Mongolia applied to the International Criminal Court (ICC) to remove Judges Salvatore Aitala and Gerardo Ugalde Godinez from ruling in Pre-Trial Chamber II because it recognized that Ulaanbaatar had violated the Rome Statute by failing to arrest Putin.
The plenary session of judges of the International Criminal Court unanimously rejected this application, the decision states.
The Plenum of Judges of the International Criminal Court noted that on October 31, 2024, it was informed of Mongoliaʼs request. In order to consider the petition, a plenary meeting of judges was convened on November 15. He was not supported.
On October 24, the ICC judges recognized that Mongolia, which did not arrest Putin during his visit to the country and did not hand him over to the court, acted contrary to the Rome Statute.
What preceded
In March 2023, the International Criminal Court issued an arrest warrant for Vladimir Putin and Maria Lvova-Belova, Commissioner for Childrenʼs Rights in the Russian Federation.

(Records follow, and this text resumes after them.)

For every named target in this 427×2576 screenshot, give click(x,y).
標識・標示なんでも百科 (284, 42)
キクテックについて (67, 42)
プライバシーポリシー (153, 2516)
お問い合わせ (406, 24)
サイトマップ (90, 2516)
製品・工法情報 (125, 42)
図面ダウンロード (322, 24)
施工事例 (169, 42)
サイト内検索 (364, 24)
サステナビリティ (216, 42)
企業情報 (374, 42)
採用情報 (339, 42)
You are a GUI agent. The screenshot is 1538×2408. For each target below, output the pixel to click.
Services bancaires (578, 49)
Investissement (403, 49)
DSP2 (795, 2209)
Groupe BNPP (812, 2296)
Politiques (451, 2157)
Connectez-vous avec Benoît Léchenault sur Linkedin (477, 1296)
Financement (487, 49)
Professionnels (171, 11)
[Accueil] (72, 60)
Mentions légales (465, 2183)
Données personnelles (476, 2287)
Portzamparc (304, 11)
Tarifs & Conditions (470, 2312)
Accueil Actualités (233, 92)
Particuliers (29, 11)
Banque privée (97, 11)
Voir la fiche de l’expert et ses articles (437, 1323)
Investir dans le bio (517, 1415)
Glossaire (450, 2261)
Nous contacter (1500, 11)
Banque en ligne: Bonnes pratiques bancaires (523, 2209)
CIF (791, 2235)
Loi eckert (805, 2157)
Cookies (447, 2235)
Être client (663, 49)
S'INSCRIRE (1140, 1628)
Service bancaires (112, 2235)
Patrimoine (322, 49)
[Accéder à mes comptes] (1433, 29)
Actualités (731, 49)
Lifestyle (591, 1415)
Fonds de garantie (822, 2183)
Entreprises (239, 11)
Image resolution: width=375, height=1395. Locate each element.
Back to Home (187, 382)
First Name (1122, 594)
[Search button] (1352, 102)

They are suspected of illegally deporting Ukrainian children from the occupied territories of Ukraine to Russia, which is a war crime. Putin and Lvova-Belova should be arrested as official suspects in countries that have ratified the Rome Statute. De jure, 123 countries are closed to them, including Mongolia, which ratified it in 2002.
After issuing the warrant, Putin traveled only to Belarus, Kyrgyzstan, China, the DPRK, the United Arab Emirates, Saudi Arabia, Vietnam, and Azerbaijan. These countries have not ratified the Rome Statute, so they are not obliged to comply with the ICCʼs order.
However, during Putinʼs visit to Mongolia on September 2-3 (and this is his first visit to a member state of the International Criminal Court after issuing an arrest warrant), the politician was not arrested. As later explained in Mongolia, allegedly due to the countryʼs dependence on Russian energy products.